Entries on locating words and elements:
begin

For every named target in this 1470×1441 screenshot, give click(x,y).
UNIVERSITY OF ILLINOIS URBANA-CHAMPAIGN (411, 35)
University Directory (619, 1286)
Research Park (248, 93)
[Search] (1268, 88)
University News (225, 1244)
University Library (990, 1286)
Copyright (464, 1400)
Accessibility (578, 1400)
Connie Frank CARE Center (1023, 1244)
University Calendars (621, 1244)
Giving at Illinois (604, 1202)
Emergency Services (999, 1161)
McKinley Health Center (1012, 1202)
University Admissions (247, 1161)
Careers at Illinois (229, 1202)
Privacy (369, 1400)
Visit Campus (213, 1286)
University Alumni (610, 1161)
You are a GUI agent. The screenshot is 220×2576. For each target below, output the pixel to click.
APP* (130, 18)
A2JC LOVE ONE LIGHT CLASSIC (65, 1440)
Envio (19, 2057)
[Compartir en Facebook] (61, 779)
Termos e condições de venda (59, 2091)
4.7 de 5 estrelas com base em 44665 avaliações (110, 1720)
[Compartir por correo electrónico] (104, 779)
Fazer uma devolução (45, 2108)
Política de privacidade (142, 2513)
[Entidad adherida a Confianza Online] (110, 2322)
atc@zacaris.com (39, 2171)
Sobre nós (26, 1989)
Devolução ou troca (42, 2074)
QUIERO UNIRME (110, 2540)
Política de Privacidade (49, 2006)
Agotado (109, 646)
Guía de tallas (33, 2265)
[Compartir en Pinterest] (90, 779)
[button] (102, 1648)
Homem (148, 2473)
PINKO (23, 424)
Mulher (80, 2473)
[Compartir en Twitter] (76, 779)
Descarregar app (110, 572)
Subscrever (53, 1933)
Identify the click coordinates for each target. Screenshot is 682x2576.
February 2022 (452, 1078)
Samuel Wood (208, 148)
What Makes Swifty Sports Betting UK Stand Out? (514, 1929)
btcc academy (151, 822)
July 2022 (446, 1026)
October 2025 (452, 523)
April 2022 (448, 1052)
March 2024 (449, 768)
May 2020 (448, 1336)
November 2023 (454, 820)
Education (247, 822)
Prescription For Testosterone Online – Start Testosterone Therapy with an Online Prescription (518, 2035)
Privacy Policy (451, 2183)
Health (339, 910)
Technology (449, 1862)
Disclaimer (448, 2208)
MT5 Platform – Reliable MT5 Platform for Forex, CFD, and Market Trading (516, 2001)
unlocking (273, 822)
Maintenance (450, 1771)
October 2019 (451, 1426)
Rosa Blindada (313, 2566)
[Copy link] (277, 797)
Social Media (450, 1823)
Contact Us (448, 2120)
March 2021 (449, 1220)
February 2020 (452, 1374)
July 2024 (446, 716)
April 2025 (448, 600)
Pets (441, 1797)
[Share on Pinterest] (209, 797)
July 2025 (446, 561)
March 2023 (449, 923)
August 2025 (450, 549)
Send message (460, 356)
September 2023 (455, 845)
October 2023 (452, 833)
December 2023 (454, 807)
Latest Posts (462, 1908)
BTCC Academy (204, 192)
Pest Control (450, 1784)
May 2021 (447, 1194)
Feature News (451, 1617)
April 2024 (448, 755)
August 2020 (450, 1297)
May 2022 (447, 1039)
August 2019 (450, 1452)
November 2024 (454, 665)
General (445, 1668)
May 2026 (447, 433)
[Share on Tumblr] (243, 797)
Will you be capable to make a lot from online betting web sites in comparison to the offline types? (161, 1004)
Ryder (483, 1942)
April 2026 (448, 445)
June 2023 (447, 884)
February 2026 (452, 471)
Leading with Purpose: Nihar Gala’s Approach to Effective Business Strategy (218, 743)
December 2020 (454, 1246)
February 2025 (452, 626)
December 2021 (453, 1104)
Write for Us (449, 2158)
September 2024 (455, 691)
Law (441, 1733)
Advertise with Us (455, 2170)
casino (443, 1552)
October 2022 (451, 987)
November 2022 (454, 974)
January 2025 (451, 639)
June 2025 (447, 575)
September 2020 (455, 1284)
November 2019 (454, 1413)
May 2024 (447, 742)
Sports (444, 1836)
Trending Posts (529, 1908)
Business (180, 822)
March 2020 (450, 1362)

end

Lay out the lines of the records as a JSON list of strings, one string per line with blank lines omitted, starting with the line that contains "Pest Control (450, 1784)" and going on through the end of the records.

[
  "Pest Control (450, 1784)",
  "May 2021 (447, 1194)",
  "Feature News (451, 1617)",
  "April 2024 (448, 755)",
  "August 2020 (450, 1297)",
  "May 2022 (447, 1039)",
  "August 2019 (450, 1452)",
  "November 2024 (454, 665)",
  "General (445, 1668)",
  "May 2026 (447, 433)",
  "[Share on Tumblr] (243, 797)",
  "Will you be capable to make a lot from online betting web sites in comparison to the offline types? (161, 1004)",
  "Ryder (483, 1942)",
  "April 2026 (448, 445)",
  "June 2023 (447, 884)",
  "February 2026 (452, 471)",
  "Leading with Purpose: Nihar Gala’s Approach to Effective Business Strategy (218, 743)",
  "December 2020 (454, 1246)",
  "February 2025 (452, 626)",
  "December 2021 (453, 1104)",
  "Write for Us (449, 2158)",
  "September 2024 (455, 691)",
  "Law (441, 1733)",
  "Advertise with Us (455, 2170)",
  "casino (443, 1552)",
  "October 2022 (451, 987)",
  "November 2022 (454, 974)",
  "January 2025 (451, 639)",
  "June 2025 (447, 575)",
  "September 2020 (455, 1284)",
  "November 2019 (454, 1413)",
  "May 2024 (447, 742)",
  "Sports (444, 1836)",
  "Trending Posts (529, 1908)",
  "Business (180, 822)",
  "March 2020 (450, 1362)"
]